> [GIVEN INSTRUCTION A] According to the biography, at which college did Kuldeep Singh complete his B.Com?

--- begin EXCERPT ---

Vickie Chaudhary (born 17 January 1985), known by his stage name Kuldeep Singh, is an Indian Hindi-language television actor who is best known for playing Lord Vishnu, Rama and Krishna in the mythological TV series Vighnaharta Ganesha and Bharmal in Vikram Betaal Ki Rahasya Gatha. He was also seen as Dr. Vaibhav in the police procedural series CID.

Biography
Kuldeep Singh was born as Vickie Chaudhary on 17 January 1985 in Bahadurgarh, Haryana, India to Satyapal Singh and Shyam Lata. Brought up in Delhi, he completed his B.Com at Ramjas College of Delhi University. His father Satyapal Singh.

He started his acting career with Detective Wagle which aired on DD National. He initially appeared in negative role in several television series including Yeh Hai Aashiqui, Aye Zindagi, Savdhaan India. In 2017, he joined the mythological series Vighnaharta Ganesha which aired on Sony TV, and played Lord Vishnu, Rama, and Krishna. He acted in Vikram Betaal Ki Rahasya Gatha as Bharmal, CID (Indian TV series) as Dr. Vaibhav, Man Mein Hai Visshwas as Anwar, and Pyaar Tune Kya Kiya.

--- end EXCERPT ---
--- begin DATA IN THIS EXERCISE ---

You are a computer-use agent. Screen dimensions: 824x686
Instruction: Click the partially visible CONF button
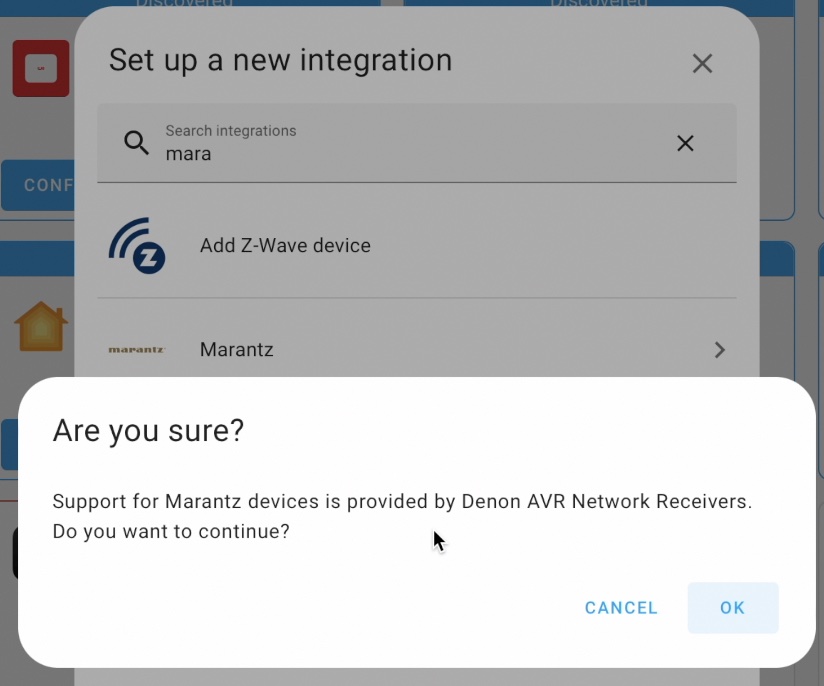coord(38,185)
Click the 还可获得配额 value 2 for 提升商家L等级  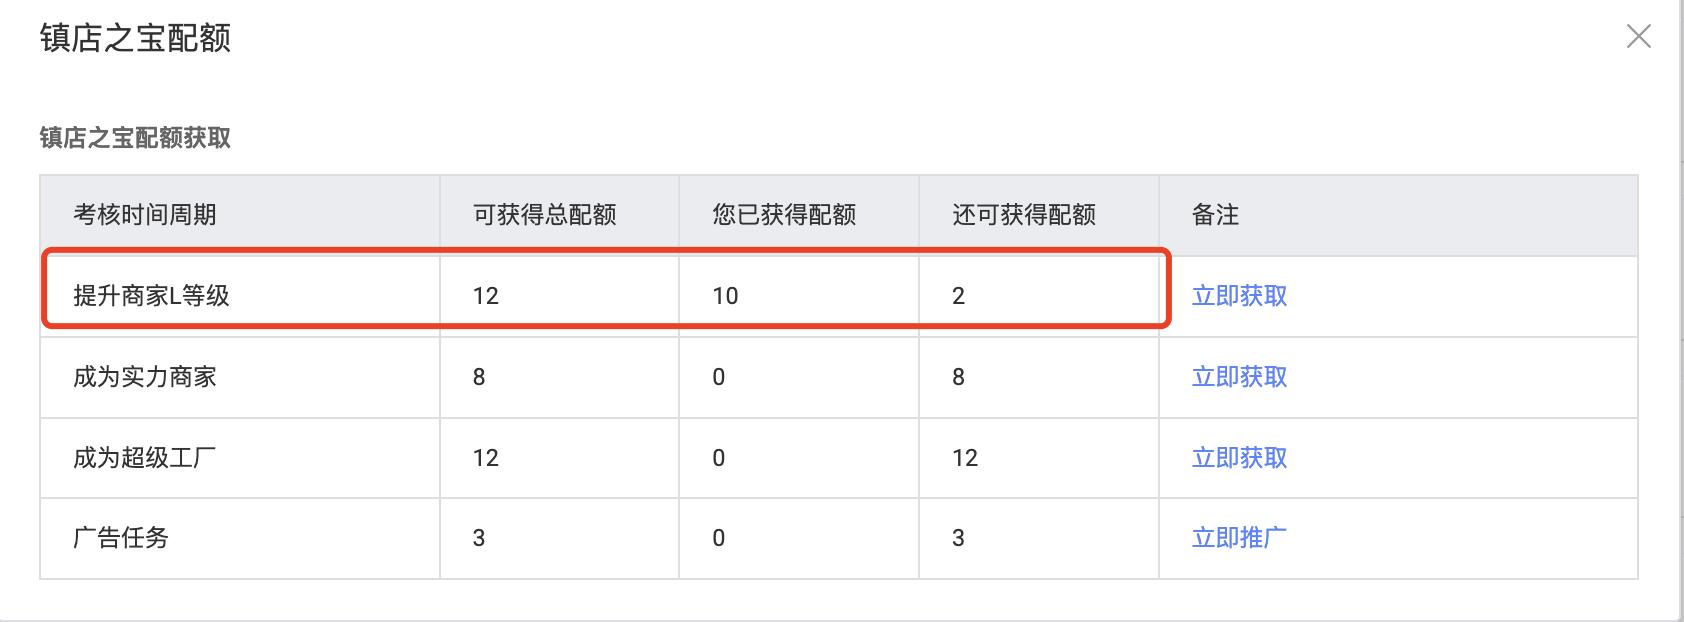pyautogui.click(x=958, y=296)
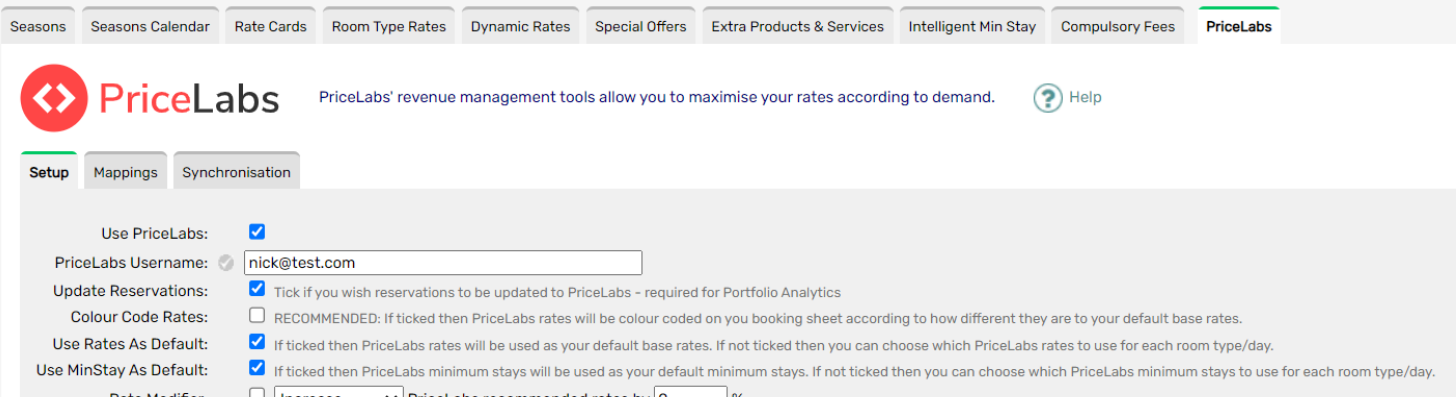Click the grey verified tick beside Username
Viewport: 1456px width, 397px height.
click(x=226, y=263)
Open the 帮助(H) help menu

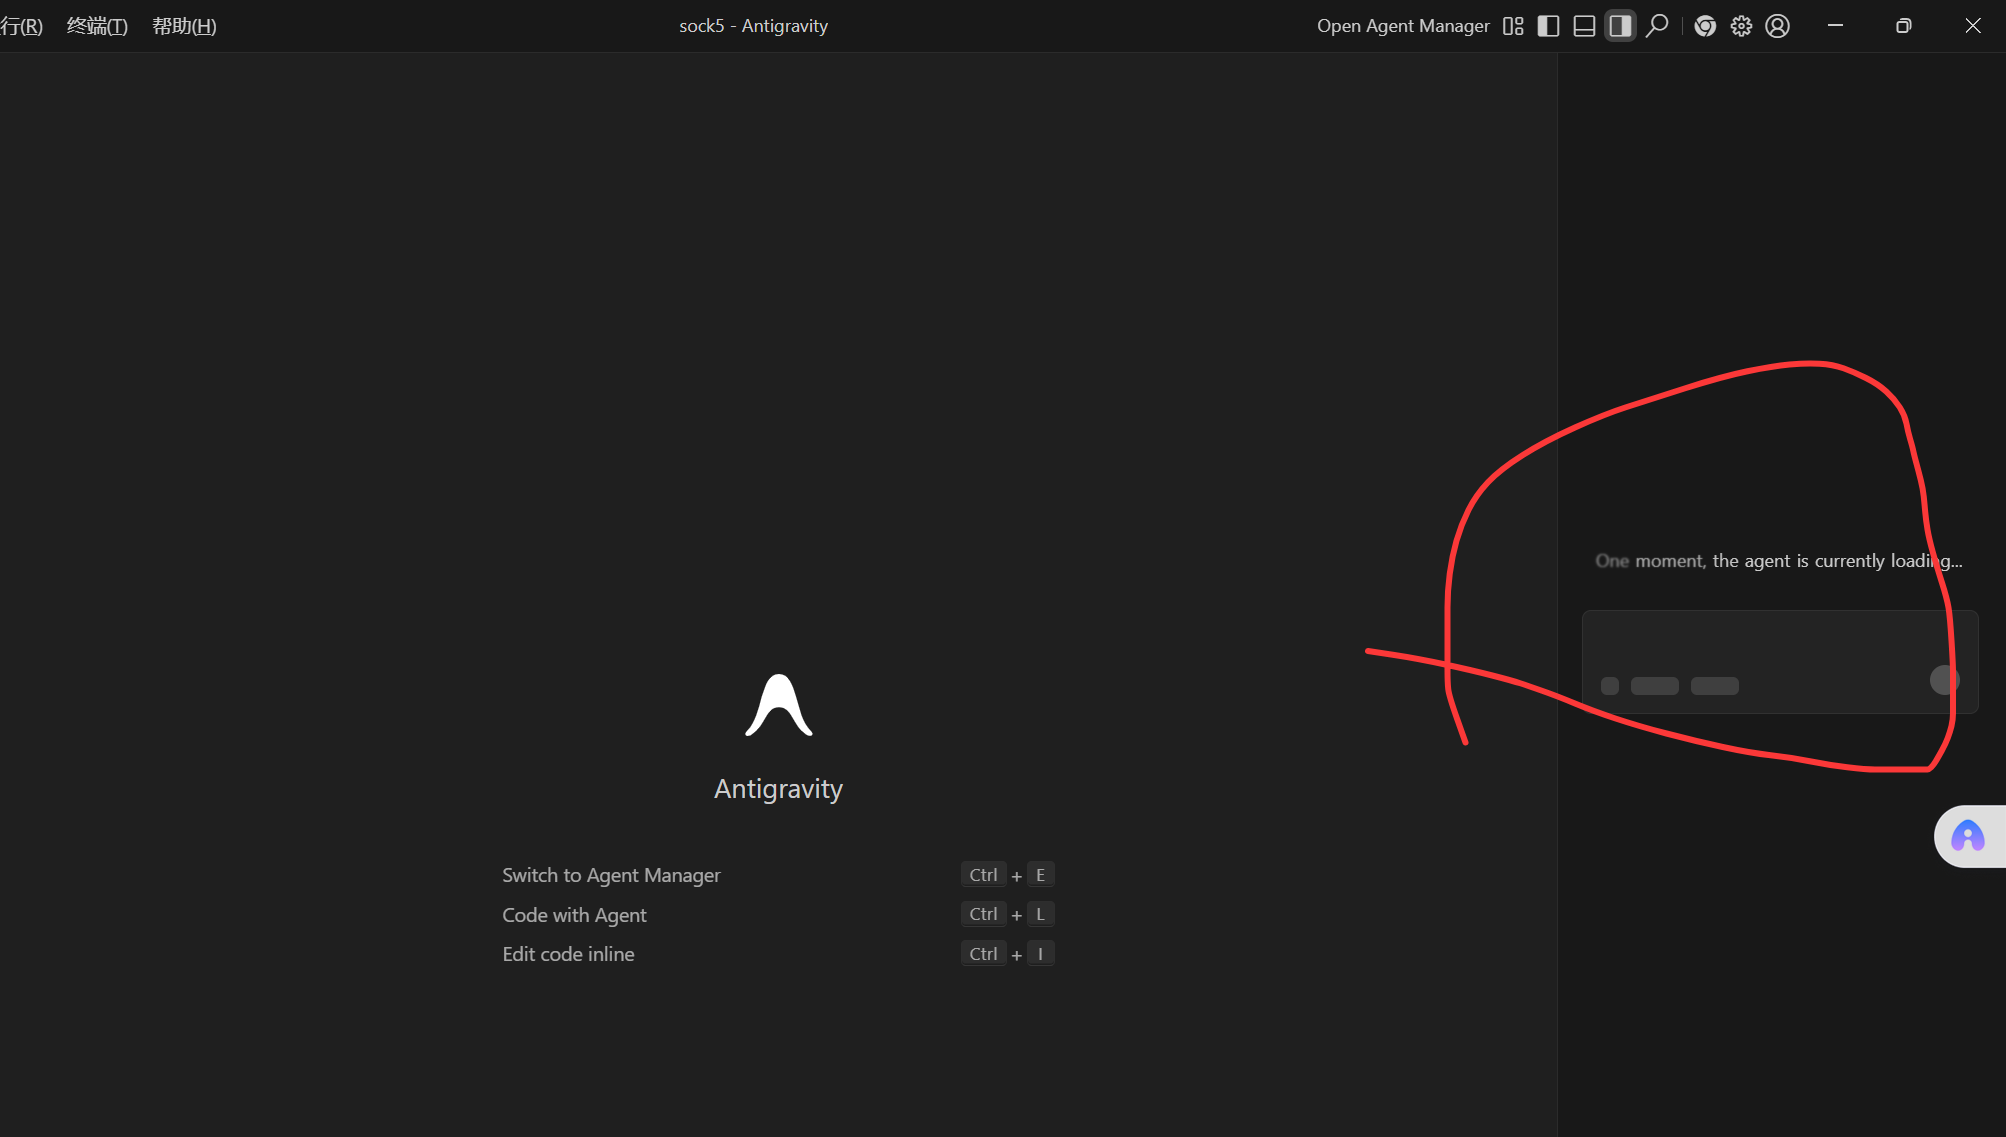(184, 26)
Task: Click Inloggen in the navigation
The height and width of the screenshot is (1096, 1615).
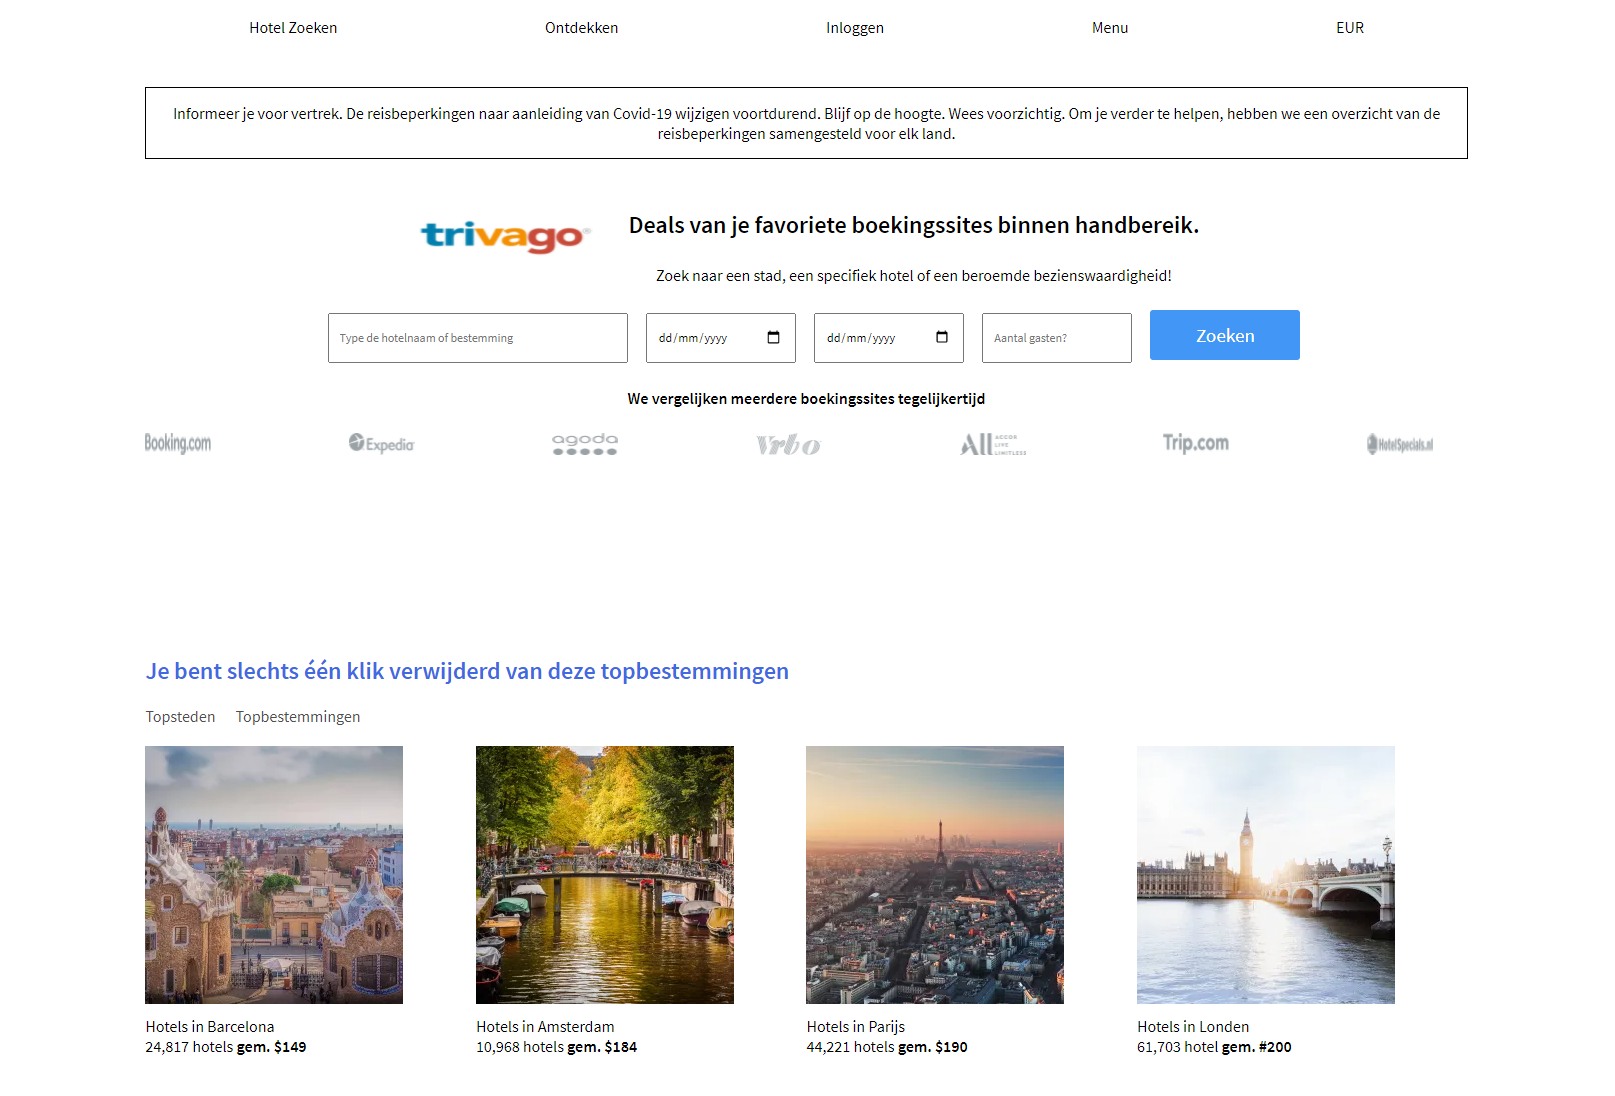Action: (855, 28)

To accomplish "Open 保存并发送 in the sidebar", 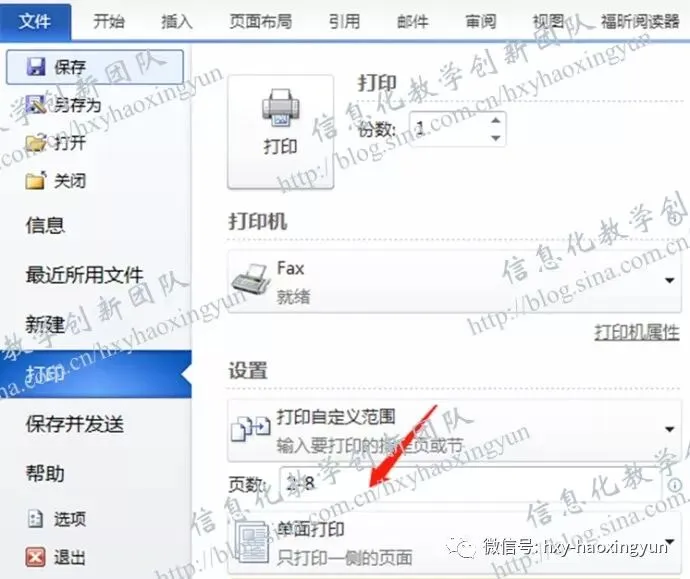I will [x=74, y=424].
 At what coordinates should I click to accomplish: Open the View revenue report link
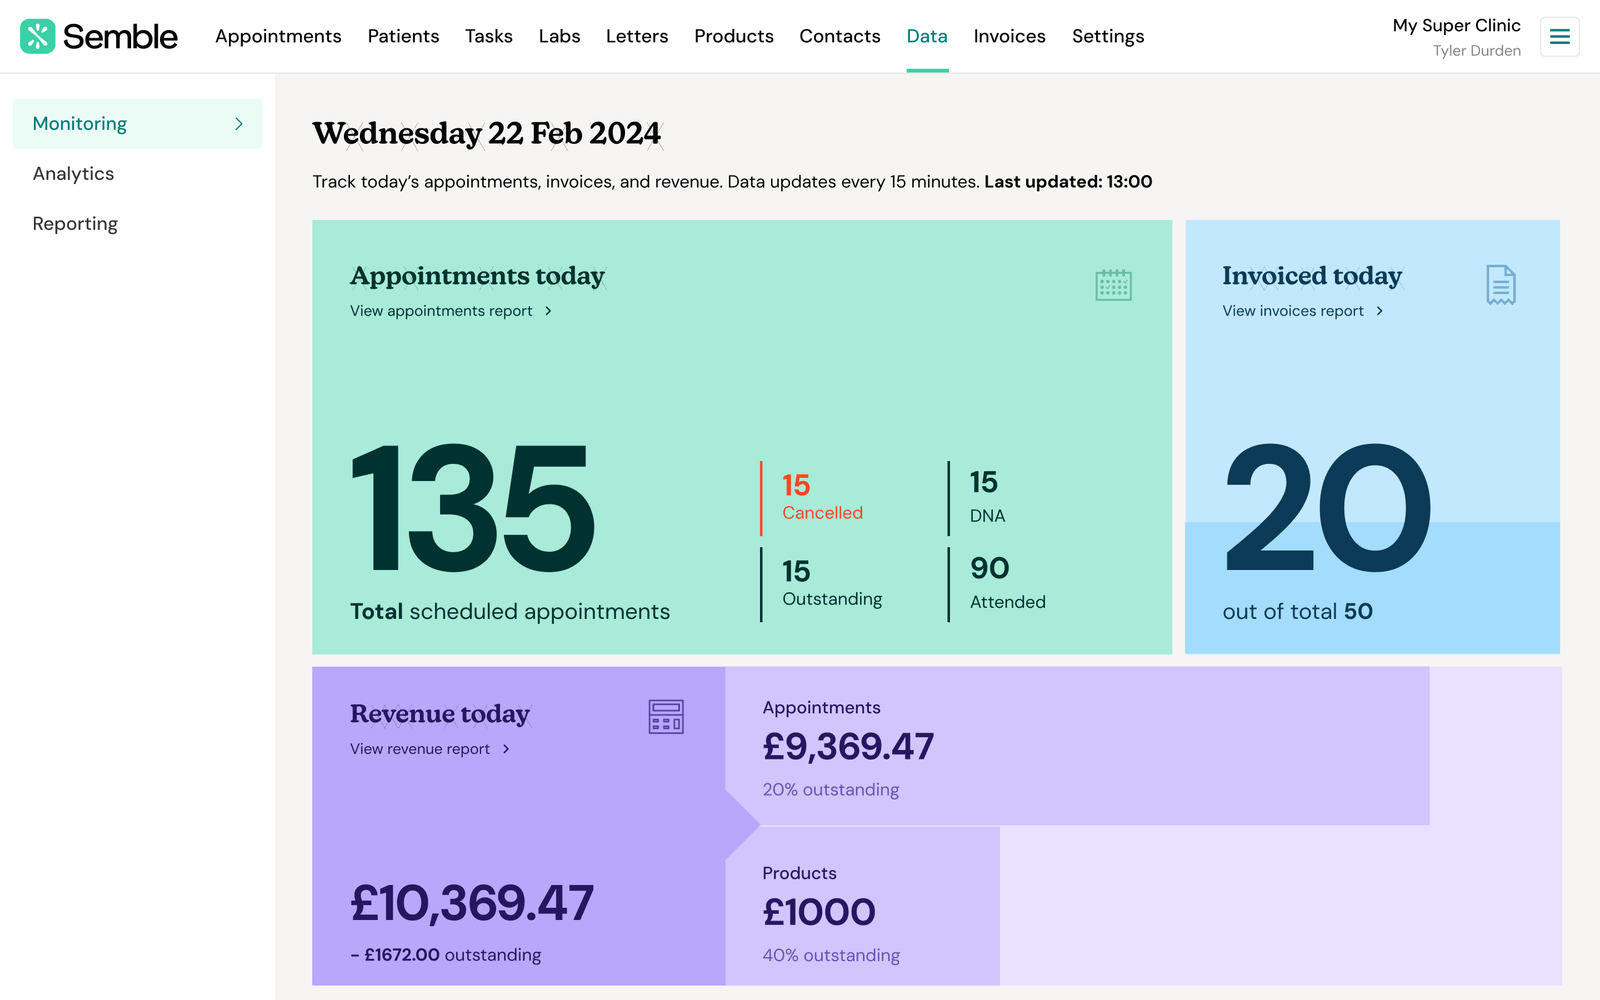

--- end DATA IN THIS EXERCISE ---

> [GIVEN INSTRUCTION B] Count the lines of the listing above that contain the string "width", treating case as significant, and give only the number.

> [WORKED SOLUTION A] Ramjas College of Delhi University.

> [WORKED SOLUTION B] 2